By GAAP they lost a little bit. GAAP treats certain payments to stockholders as "expenses". Most analysts call it "profit" when investors get paid.
engeniering is very much a research thing , can we do this or taht and how , and anyone who's opened the PMBOK and read a few pages will tell you that you cannot schedule research activities for the simple reason that you have no prior experience doing this work unit therefore cannot say how long it will take or how much it will cost
I never thought I'd see the day where I missed cubicles, but that day has come. At least in a cubicle you can't smell if your neighbor has showered or not.
"First they came for the slanderers and i said nothing."
I did a PC refresh project at one Fortune 500 company where the software engineer had 40 half-empty cups of moldy coffee sitting on his desk. I got permission from my boss to skip upgrading that user's PC, my boss escalated the issue with the client company, and the engineer got fired. A hazmat team had to dispose of the cups and sanitize the cube.
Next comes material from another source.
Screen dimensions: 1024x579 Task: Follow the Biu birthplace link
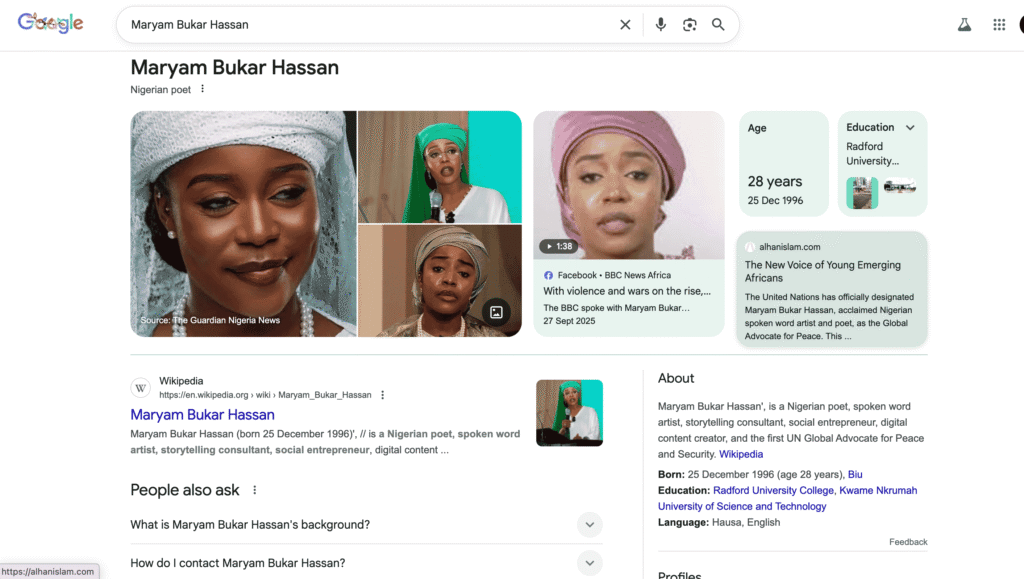click(855, 474)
"We also know how to scale up organizations, to put in management that lets thousands of people work together. But we don't have a handle on how to scale up that intersection between engineering and human organization. And maybe we don't understand the importance of that. We massively underinvest in this kind of work."
In other words, you know how to hire more managers to manage managers but have yet to find a reason why you hired all these managers in the first place.
Easy:
1. Allow interface developers TALK TO END USERS, not the department head.
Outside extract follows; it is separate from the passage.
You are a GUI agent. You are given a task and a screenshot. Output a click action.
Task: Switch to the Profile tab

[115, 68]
2. Except for show stoppers (i.e., we didn't think of that, and that breaks the whole thing!!!),
NO CHANGES TO SPEC allowed for project being delivered. All enhancements pushed to
the next release, which will NOT be the same day, or the day after, the current version is due.
3. Have at least one actual person who is Q/A/Q/C, and knows what regression tests are.
And have a manager that knows how to divide up the work, so that many people are not working on the same files, same method, at the same time - that indicates that you don't know what you're doing, and are doing *vastly* too much in one method.
mark
2/3rd of the company is building the company.
1/3rd of the company is building customer products/solutions.
Wall Street & SV love 3/3rds building products.... cause in the end it's higher profit margins as operating costs goto zero. Then again, that practice is typically not sustainable.
Mythical Man-Month has stuff that is now common knowledge among everybody,
Sure, name one.
My counterpoint: gweihir had it exactly right; we keep making the same mistakes over and over again.
It sounds awfully like a rehash of Fred Brooks' surgical team model.
Well, Surgical Team was a way of organizing a standing team. I was talking about a group of engineers who would roam around the code base working on reducing technical debt; it has nothing to do with how normal project teams are organized.